(Screen-element location records)

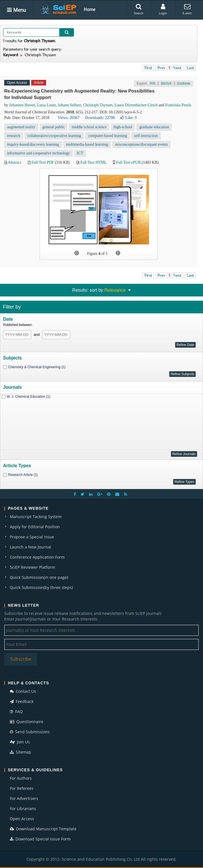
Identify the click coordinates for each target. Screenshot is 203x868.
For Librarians (23, 808)
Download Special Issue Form (40, 839)
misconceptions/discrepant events (141, 144)
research (13, 136)
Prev (161, 68)
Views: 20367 (68, 118)
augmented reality (21, 127)
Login (163, 9)
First (148, 68)
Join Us (20, 742)
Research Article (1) (23, 475)
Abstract (14, 162)
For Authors (21, 778)
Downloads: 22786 (100, 118)
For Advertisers (24, 798)
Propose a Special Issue (32, 537)
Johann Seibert (69, 105)
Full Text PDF (43, 162)
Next (177, 68)
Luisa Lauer (46, 105)
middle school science (89, 127)
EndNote (183, 84)
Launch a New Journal (30, 547)
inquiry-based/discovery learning (33, 144)
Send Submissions (30, 732)
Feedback (22, 701)
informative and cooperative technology (38, 153)
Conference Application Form (37, 557)
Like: (129, 118)
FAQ (16, 711)
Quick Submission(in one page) (39, 577)
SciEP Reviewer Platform (32, 567)
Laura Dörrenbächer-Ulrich (136, 105)
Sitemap (21, 752)
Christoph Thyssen (98, 105)
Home (90, 9)
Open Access (22, 818)
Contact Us (23, 691)
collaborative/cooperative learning (54, 136)
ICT (80, 153)
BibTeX (166, 84)
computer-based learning (107, 136)
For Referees (22, 788)
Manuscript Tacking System (36, 517)
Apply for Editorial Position (35, 527)
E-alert (187, 9)
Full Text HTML (94, 162)
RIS (153, 84)
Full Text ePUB (128, 162)
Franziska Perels (178, 105)
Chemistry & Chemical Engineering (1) (37, 367)
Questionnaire (27, 721)
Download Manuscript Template (43, 829)
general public (54, 127)
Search (139, 9)
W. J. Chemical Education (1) (28, 397)
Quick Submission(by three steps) (41, 587)
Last (190, 68)
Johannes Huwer (22, 105)
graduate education (154, 127)
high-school (123, 127)
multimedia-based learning (87, 144)
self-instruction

• _JOB_:
Arrange every line of the entries above as a JSON list of strings, one string per line, and skip any blank lines. Leave the pictures out of your answer.

• _IN RESPONSE_:
[
  "Identify the click coordinates for each target. Screenshot is 203x868.",
  "For Librarians (23, 808)",
  "Download Special Issue Form (40, 839)",
  "misconceptions/discrepant events (141, 144)",
  "research (13, 136)",
  "Prev (161, 68)",
  "Views: 20367 (68, 118)",
  "augmented reality (21, 127)",
  "Login (163, 9)",
  "First (148, 68)",
  "Join Us (20, 742)",
  "Research Article (1) (23, 475)",
  "Abstract (14, 162)",
  "For Authors (21, 778)",
  "Downloads: 22786 (100, 118)",
  "For Advertisers (24, 798)",
  "Propose a Special Issue (32, 537)",
  "Johann Seibert (69, 105)",
  "Full Text PDF (43, 162)",
  "Next (177, 68)",
  "Luisa Lauer (46, 105)",
  "middle school science (89, 127)",
  "EndNote (183, 84)",
  "Launch a New Journal (30, 547)",
  "inquiry-based/discovery learning (33, 144)",
  "Send Submissions (30, 732)",
  "Feedback (22, 701)",
  "informative and cooperative technology (38, 153)",
  "Conference Application Form (37, 557)",
  "Like: (129, 118)",
  "FAQ (16, 711)",
  "Quick Submission(in one page) (39, 577)",
  "SciEP Reviewer Platform (32, 567)",
  "Laura Dörrenbächer-Ulrich (136, 105)",
  "Sitemap (21, 752)",
  "Christoph Thyssen (98, 105)",
  "Home (90, 9)",
  "Open Access (22, 818)",
  "Contact Us (23, 691)",
  "collaborative/cooperative learning (54, 136)",
  "ICT (80, 153)",
  "BibTeX (166, 84)",
  "computer-based learning (107, 136)",
  "For Referees (22, 788)",
  "Manuscript Tacking System (36, 517)",
  "Apply for Editorial Position (35, 527)",
  "E-alert (187, 9)",
  "Full Text HTML (94, 162)",
  "RIS (153, 84)",
  "Full Text ePUB (128, 162)",
  "Franziska Perels (178, 105)",
  "Chemistry & Chemical Engineering (1) (37, 367)",
  "Questionnaire (27, 721)",
  "Download Manuscript Template (43, 829)",
  "general public (54, 127)",
  "Search (139, 9)",
  "W. J. Chemical Education (1) (28, 397)",
  "Quick Submission(by three steps) (41, 587)",
  "Last (190, 68)",
  "Johannes Huwer (22, 105)",
  "graduate education (154, 127)",
  "high-school (123, 127)",
  "multimedia-based learning (87, 144)",
  "self-instruction"
]